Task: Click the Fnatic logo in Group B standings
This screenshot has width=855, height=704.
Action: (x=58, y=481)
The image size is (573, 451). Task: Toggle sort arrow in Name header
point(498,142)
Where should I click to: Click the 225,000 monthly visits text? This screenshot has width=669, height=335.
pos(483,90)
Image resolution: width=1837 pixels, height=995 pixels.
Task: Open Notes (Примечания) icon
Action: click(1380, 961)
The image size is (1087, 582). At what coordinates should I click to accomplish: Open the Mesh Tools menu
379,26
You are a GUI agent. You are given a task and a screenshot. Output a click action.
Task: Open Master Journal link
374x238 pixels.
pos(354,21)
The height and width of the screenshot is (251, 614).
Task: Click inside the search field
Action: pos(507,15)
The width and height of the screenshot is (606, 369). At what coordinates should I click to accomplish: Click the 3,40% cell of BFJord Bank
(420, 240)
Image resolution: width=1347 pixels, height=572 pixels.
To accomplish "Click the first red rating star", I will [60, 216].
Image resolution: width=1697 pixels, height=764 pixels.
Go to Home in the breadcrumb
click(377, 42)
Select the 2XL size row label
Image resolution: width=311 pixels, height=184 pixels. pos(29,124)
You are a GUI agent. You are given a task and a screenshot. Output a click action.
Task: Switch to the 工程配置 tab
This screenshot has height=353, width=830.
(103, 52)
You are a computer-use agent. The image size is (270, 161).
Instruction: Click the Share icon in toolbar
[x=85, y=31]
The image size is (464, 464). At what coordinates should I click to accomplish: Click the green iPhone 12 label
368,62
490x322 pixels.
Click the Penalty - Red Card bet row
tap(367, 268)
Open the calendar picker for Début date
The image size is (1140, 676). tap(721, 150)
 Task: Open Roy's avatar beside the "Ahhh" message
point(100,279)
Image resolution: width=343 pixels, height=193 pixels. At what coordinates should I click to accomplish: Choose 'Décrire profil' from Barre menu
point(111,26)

TRY IT: Output every line of the listing exactly as written.

OUTPUT BELOW:
Task: Click the Fnatic logo in Group B standings
This screenshot has width=855, height=704.
Action: (x=58, y=481)
The image size is (573, 451). Task: Toggle sort arrow in Name header
point(498,142)
Where should I click to: Click the 225,000 monthly visits text? This screenshot has width=669, height=335.
pos(483,90)
Image resolution: width=1837 pixels, height=995 pixels.
Task: Open Notes (Примечания) icon
Action: click(1380, 961)
The image size is (1087, 582). At what coordinates should I click to accomplish: Open the Mesh Tools menu
379,26
You are a GUI agent. You are given a task and a screenshot. Output a click action.
Task: Open Master Journal link
374x238 pixels.
pos(354,21)
The height and width of the screenshot is (251, 614).
Task: Click inside the search field
Action: pos(507,15)
The width and height of the screenshot is (606, 369). At what coordinates should I click to accomplish: Click the 3,40% cell of BFJord Bank
(420, 240)
Image resolution: width=1347 pixels, height=572 pixels.
To accomplish "Click the first red rating star", I will [60, 216].
Image resolution: width=1697 pixels, height=764 pixels.
Go to Home in the breadcrumb
click(377, 42)
Select the 2XL size row label
Image resolution: width=311 pixels, height=184 pixels. pos(29,124)
You are a GUI agent. You are given a task and a screenshot. Output a click action.
Task: Switch to the 工程配置 tab
This screenshot has height=353, width=830.
(103, 52)
You are a computer-use agent. The image size is (270, 161).
Instruction: Click the Share icon in toolbar
[x=85, y=31]
The image size is (464, 464). At what coordinates should I click to accomplish: Click the green iPhone 12 label
368,62
490x322 pixels.
Click the Penalty - Red Card bet row
tap(367, 268)
Open the calendar picker for Début date
The image size is (1140, 676). tap(721, 150)
 Task: Open Roy's avatar beside the "Ahhh" message
point(100,279)
Image resolution: width=343 pixels, height=193 pixels. At what coordinates should I click to accomplish: Choose 'Décrire profil' from Barre menu
point(111,26)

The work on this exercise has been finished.